Recent advances in data-driven computer vision have enabled robust autonomous navigation capabilities for civil aviation, including automated landing and runway detection. However, ensuring that these systems meet the robustness and safety requirements for aviation applications remains a major challenge. In this work, we present a practical vision-based pipeline for aircraft pose estimation from runway images that represents a step toward the ability to certify these systems for use in safety-critical aviation applications.

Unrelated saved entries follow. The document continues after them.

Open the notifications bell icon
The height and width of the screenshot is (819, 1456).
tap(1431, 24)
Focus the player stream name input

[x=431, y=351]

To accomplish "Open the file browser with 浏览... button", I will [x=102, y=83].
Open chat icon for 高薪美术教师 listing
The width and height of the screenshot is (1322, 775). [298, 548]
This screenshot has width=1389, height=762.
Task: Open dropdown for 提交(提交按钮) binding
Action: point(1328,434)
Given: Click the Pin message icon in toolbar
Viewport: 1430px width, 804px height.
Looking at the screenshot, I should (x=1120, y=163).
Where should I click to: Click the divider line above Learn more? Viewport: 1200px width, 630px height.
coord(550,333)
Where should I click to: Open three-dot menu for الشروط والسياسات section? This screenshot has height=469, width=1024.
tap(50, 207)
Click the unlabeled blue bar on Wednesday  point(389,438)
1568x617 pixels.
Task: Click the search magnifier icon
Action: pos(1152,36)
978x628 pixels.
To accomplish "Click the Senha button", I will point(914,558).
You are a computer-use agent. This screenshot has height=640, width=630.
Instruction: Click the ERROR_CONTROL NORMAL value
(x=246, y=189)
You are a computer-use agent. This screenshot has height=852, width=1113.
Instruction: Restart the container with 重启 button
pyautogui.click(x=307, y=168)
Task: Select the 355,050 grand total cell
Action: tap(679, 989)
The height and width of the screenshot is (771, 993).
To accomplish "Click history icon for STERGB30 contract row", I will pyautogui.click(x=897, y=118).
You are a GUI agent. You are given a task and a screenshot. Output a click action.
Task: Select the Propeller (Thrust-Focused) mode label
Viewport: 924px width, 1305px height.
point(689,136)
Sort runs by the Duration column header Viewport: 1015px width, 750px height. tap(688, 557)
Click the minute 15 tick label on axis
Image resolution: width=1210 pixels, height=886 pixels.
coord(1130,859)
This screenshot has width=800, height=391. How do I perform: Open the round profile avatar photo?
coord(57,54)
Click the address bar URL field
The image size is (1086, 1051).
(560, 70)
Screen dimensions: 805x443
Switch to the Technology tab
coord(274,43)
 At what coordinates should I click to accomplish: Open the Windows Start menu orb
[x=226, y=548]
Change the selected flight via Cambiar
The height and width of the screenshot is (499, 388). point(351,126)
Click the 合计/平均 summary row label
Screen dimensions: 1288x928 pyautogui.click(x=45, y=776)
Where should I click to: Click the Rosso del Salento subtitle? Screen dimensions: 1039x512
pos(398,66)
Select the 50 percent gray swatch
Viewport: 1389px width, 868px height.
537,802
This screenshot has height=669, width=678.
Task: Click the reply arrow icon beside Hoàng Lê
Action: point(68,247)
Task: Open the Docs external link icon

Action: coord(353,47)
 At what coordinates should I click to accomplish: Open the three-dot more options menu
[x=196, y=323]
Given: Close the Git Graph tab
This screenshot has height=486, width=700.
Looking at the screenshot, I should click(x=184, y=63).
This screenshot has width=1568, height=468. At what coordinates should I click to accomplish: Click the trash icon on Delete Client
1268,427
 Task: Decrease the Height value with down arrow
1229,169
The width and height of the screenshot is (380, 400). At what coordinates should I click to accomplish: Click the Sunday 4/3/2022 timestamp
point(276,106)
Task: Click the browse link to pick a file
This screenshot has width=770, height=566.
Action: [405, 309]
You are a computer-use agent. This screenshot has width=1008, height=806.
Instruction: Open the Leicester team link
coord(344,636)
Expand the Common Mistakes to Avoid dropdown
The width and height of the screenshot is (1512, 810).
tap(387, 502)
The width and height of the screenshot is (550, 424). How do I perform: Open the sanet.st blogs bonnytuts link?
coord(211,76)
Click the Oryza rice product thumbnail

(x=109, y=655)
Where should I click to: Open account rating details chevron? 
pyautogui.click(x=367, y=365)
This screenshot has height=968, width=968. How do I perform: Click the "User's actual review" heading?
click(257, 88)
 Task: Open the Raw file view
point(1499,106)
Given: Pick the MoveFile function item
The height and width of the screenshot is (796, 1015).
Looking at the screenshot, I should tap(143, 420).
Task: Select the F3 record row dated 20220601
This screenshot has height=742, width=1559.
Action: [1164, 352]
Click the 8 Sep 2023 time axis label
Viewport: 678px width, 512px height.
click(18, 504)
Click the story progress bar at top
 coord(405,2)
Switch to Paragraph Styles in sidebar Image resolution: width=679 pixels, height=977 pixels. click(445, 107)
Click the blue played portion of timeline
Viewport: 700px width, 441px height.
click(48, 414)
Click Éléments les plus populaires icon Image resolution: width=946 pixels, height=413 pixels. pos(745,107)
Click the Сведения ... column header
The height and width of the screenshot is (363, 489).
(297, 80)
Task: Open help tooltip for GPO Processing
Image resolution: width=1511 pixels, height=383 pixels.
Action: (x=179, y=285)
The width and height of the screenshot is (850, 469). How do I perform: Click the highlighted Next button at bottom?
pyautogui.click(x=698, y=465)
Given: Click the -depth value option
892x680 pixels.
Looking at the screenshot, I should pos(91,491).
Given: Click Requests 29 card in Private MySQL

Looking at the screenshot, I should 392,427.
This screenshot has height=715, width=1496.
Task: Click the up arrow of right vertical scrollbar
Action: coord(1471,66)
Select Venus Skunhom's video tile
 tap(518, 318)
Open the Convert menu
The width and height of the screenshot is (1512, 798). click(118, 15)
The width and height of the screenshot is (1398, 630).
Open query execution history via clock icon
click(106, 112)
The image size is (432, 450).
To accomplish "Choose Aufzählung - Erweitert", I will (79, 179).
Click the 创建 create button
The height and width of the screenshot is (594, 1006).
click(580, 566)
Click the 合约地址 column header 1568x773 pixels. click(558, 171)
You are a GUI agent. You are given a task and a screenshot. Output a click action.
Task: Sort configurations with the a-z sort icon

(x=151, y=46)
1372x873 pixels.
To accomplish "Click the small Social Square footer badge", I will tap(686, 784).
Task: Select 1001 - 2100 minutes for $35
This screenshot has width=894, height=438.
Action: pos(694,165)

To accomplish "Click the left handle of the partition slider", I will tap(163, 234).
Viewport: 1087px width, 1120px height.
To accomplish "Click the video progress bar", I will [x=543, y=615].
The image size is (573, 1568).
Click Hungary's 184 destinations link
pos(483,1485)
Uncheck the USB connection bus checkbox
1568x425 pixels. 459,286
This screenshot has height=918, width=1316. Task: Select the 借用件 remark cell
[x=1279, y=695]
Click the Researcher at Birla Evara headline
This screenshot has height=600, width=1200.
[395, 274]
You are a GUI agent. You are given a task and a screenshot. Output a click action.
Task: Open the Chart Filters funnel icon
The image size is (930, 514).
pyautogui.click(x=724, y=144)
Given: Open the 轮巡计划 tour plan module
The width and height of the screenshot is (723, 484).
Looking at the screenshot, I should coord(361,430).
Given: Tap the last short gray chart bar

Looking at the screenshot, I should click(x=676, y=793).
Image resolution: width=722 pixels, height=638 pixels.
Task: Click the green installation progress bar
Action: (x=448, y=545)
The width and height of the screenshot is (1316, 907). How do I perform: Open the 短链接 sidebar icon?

Our approach features three key innovations: (i) an efficient, flexible neural architecture based on a spatial Soft Argmax operator for probabilistic keypoint regression, supporting diverse vision backbones with real-time inference; (ii) a principled loss function producing calibrated predictive uncertainties, which are evaluated via sharpness and calibration metrics; and (iii) an adaptation of Residual-based Receiver Autonomous Integrity Monitoring (RAIM), enabling runtime detection and rejection of faulty model outputs. We implement and evaluate our pose estimation pipeline on a dataset of runway images. We show that our model outperforms baseline architectures in terms of accuracy while also producing well-calibrated uncertainty estimates with sub-pixel precision that can be used downstream for fault detection.